Notice here the distinction between “bottler” and “distiller.” Since this is sourced whiskey, we really don’t know which distillery produced it. Does that mean it’s bad whiskey, or somehow cheap? Not at all. Some of the most popular brands on the market today use whiskey sourced from MGP, including big names like Angel’s Envy, High West (one of my favorites) and dozens more.

What matters is, does the person purchasing and blending the sourced whiskies know what they’re doing? In this case because Hood River Distillers is working with Clear Creek Distillery–a distillery that has proven it knows whiskey–I have faith even before tasting this that the product will be, at minimum, thoughtfully produced.

Trail's End Bourbon Review


The bottle that this whiskey calls home pays obvious respects to Oregon, its origin (at least in terms of bottling). Unlike 99% of bottles you’ll encounter, this one actually has the logo and product information printed directly on to a very thin slice of wood.

The Oregonian in me is pleased.

As you can tell, the whiskey in this bottle is very red. The lighting for these shots create the impression that it is darker than it actually is, but it is still a dark copper tone with red hues.


The aromas off the glass are assertive but without much burn. Heavy doses of caramel, vanilla, rye and a bit of oak.


Other reviews have noted that this whiskey starts off hot and aggressive on entry. That isn’t my experience, though to be fair I’m drinking batch 003 and other reviews have focused on batch 002. To me, batch 003 is soft on entry with butter and vanilla (this may be the Oregon Oak). Then the flavor blooms immediately, with lots of rye spice and some chocolatey character. The mouthfeel is really round (a texture I enjoy) and for that reason this whiskey is extremely drinkable.

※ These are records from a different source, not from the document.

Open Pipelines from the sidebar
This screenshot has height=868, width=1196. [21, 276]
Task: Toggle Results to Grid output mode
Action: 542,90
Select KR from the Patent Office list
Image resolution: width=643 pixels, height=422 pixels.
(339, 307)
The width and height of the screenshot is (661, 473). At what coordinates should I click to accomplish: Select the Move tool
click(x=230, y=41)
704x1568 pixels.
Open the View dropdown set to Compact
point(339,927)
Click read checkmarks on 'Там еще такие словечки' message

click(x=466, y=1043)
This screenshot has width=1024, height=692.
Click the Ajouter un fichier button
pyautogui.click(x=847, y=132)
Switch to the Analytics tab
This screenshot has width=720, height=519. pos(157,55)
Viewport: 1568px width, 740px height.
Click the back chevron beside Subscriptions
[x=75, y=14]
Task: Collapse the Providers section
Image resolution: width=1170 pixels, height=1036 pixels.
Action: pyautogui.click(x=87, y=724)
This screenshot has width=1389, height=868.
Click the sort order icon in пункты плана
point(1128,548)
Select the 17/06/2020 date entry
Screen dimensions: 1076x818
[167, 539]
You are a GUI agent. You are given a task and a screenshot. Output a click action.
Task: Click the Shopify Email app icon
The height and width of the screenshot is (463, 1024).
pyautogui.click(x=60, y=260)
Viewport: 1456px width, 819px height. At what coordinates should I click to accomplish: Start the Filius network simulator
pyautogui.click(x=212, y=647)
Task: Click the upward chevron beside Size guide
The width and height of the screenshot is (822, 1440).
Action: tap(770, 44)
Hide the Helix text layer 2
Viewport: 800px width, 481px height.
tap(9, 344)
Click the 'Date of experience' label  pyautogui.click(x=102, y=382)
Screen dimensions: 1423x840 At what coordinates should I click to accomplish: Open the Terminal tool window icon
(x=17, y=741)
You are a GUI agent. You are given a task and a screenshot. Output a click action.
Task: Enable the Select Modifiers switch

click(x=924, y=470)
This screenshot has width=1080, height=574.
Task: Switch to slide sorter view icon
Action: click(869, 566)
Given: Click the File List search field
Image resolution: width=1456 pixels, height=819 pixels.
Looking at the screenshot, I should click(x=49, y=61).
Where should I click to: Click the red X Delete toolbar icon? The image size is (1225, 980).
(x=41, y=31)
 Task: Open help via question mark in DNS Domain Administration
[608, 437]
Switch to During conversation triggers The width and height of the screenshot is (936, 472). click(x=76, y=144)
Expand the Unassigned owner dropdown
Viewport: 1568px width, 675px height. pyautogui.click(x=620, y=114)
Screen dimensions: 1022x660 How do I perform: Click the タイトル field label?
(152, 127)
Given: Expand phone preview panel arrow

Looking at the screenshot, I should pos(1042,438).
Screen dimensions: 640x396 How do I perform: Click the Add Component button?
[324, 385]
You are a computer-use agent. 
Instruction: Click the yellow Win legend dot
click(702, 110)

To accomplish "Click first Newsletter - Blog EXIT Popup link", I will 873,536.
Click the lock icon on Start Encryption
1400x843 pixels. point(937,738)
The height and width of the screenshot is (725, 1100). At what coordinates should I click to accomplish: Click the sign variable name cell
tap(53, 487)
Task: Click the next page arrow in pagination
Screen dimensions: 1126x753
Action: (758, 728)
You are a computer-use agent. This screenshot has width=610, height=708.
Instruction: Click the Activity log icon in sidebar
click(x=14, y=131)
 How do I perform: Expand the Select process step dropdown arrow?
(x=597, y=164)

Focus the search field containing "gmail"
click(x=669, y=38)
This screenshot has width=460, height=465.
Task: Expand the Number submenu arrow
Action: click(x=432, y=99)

The finish is long, with oak, vanilla, a bit of rye, and moderate ethanol burn.


This was a difficult review for me to write, partially because every glass of Trail’s End I poured to review came loaded with my hopes and expectations that this whiskey would live up to the incredible quality of McCarthy’s Single Malt. In the end, it didn’t, which was disappointing.

Still, Trail’s End is a very drinkable whiskey. The vanilla character pops more on this bourbon more than I’m used to, which could have to do with the Oregon Oak staves. It’s a quality I really enjoy, along with the oaky roundness and rye spice. For those reasons, Trail’s End is a whiskey worth buying. The chances you’ll find it at a bar is nil so I’d recommend purchasing it at your local liquor store or online.

Final Score: 88

Disclaimer: the fine folks at Trail’s End graciously offered this bottle for review. While I’m grateful they did, I retain all rights to speak my mind.